Custom Rendering with markdown-it
If you're using a static site generator based on markdown-it (like Eleventy or VuePress), you can override the rendering rule to completely customize the <hr> output.
const markdownIt = require("markdown-it")
const mdSetup = markdownIt()
mdSetup.renderer.rules.hr = (tokens, idx, options, env, self) => {
return '<hr class="custom-divider" />'
}Now every horizontal rule in your Markdown will render as an <hr> with a custom-divider class, which you can style however you like with CSS.
Practical Use Cases
Horizontal rules used in the right places improve readability. Used too often, they create visual clutter.

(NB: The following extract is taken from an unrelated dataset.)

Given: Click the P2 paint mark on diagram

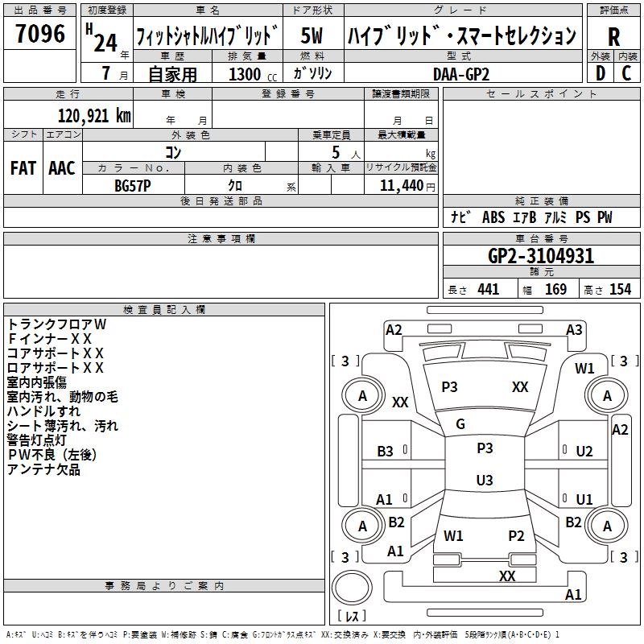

Here are good scenarios for them:
Project introduction and feature overview...
---
## Changelog
### v2.0.0
- Added user management
- Fixed login timeout issue
---
### v1.0.0
- Initial release- Between README sections: Separate installation from usage instructions
- Between changelog versions: Mark each version entry
- Between body text and appendices/footnotes: Distinguish main content from supplementary info
- At thematic shifts: Between two completely unrelated topics
That said, if you find yourself adding a horizontal rule every two or three paragraphs, you probably need headings instead of dividers. Horizontal rules work best where a heading doesn't quite fit but you still want a clear visual break.
Which Method Should You Pick?
Honestly, any of them work. Consistency matters more than which specific character you choose. Here's my take:
| Method | Pros | Cons | Recommended For |
|---|---|---|---|
--- | Most common, most intuitive | Can conflict with headings without blank line | Everyday use (just remember the blank line) |
*** | No heading conflict | Less commonly used | Team style guides worried about heading ambiguity |
___ | No heading conflict | Rarely used | Personal preference |
I personally stick with --- and just remember to add a blank line above it. If you're writing a style guide for a team, *** is the safest pick because it completely eliminates any chance of confusion with headings.
FAQ
Why did my --- turn into a heading?
Because when --- appears directly below a line of text, it's parsed as a Setext-style H2 heading. Add a blank line above it to fix this.
Can two dashes -- create a horizontal rule?
No. You need at least three. Two dashes may be interpreted as a strikethrough or em dash in some parsers, but never as a horizontal rule.
Can I change the color or thickness of a horizontal rule?
Not in pure Markdown. If your platform supports HTML, you can use a styled <hr> tag, or define styles globally in your site's CSS.
What's the difference between a blank line and a horizontal rule?
A blank line just adds paragraph spacing. A horizontal rule renders a visible line across the page. If all you need is spacing, use blank lines — no horizontal rule necessary.
Why don't Discord and Slack support horizontal rules?
These platforms implement a limited subset of Markdown and don't include the thematic break syntax. To simulate a divider on Discord or Slack, you can use emoji-based alternatives like ————— or - - -.